* HOW TO COMPLETE THIS TASK: Give back every record below word for word, with the pictures omitted.

* RECORDS SUPPLIED:

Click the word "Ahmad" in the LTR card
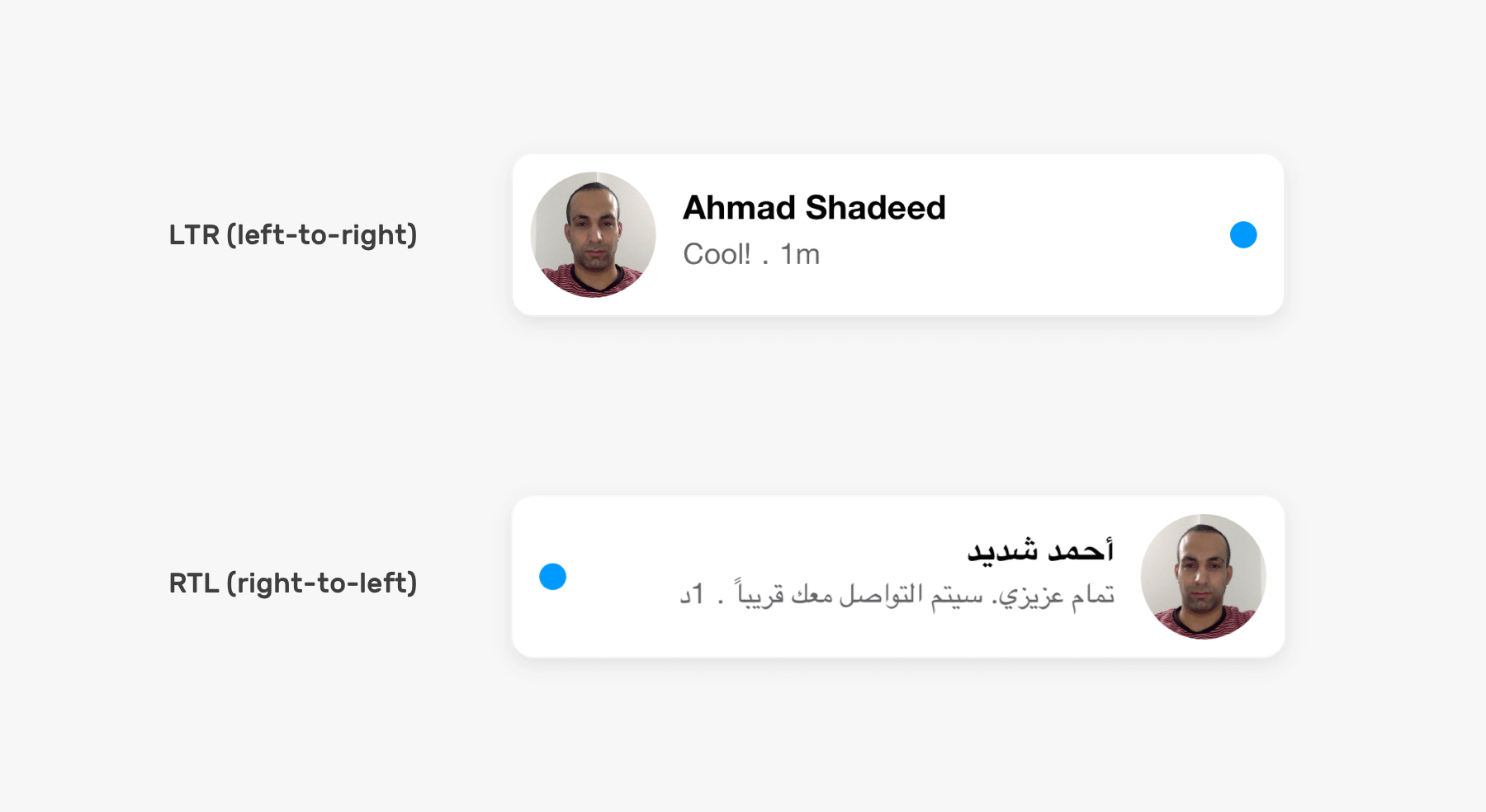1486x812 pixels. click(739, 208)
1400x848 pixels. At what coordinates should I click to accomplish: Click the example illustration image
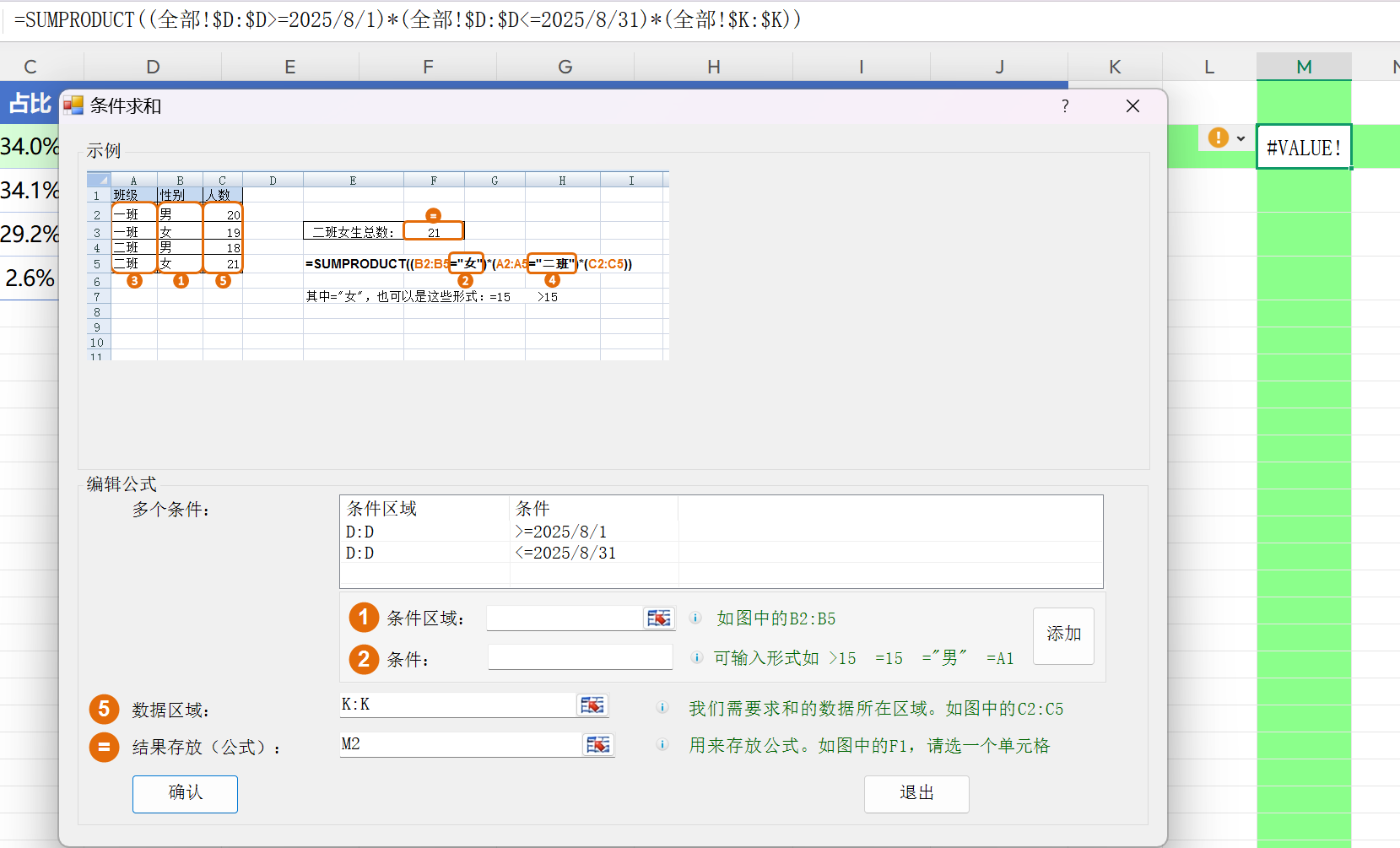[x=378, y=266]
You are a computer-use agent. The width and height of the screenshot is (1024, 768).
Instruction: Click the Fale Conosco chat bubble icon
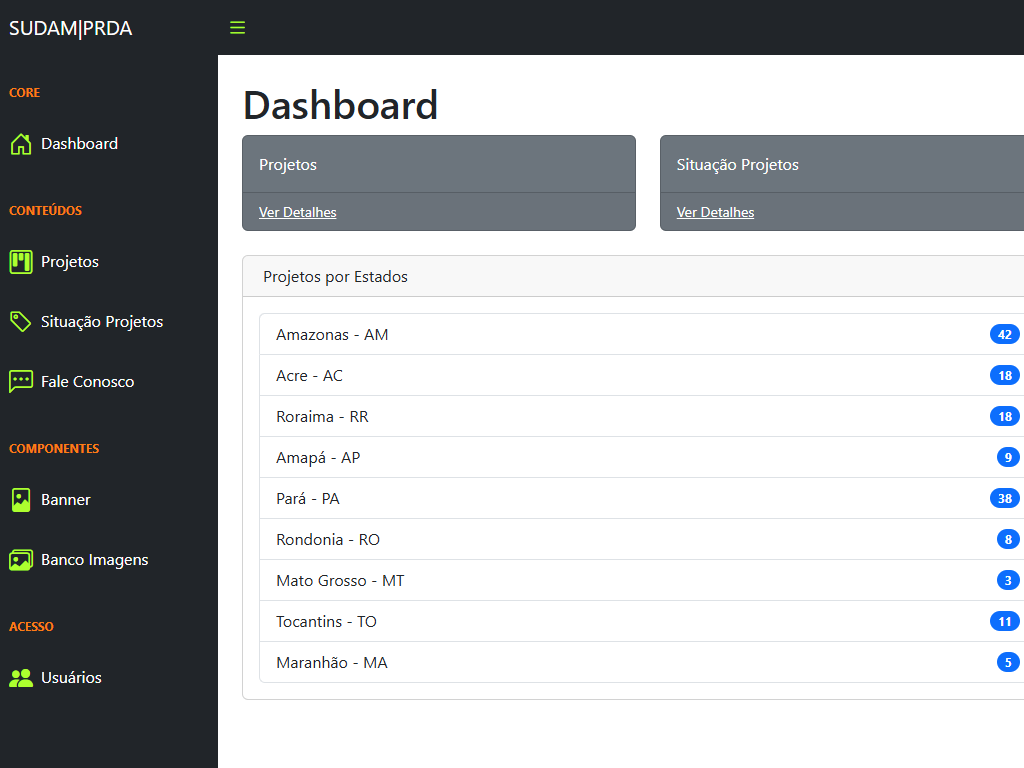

* ANSWER BOX:
Click the word "Ahmad" in the LTR card
1486x812 pixels. click(739, 208)
1400x848 pixels. At what coordinates should I click to accomplish: Click the example illustration image
[x=378, y=266]
You are a computer-use agent. The width and height of the screenshot is (1024, 768).
Instruction: Click the Fale Conosco chat bubble icon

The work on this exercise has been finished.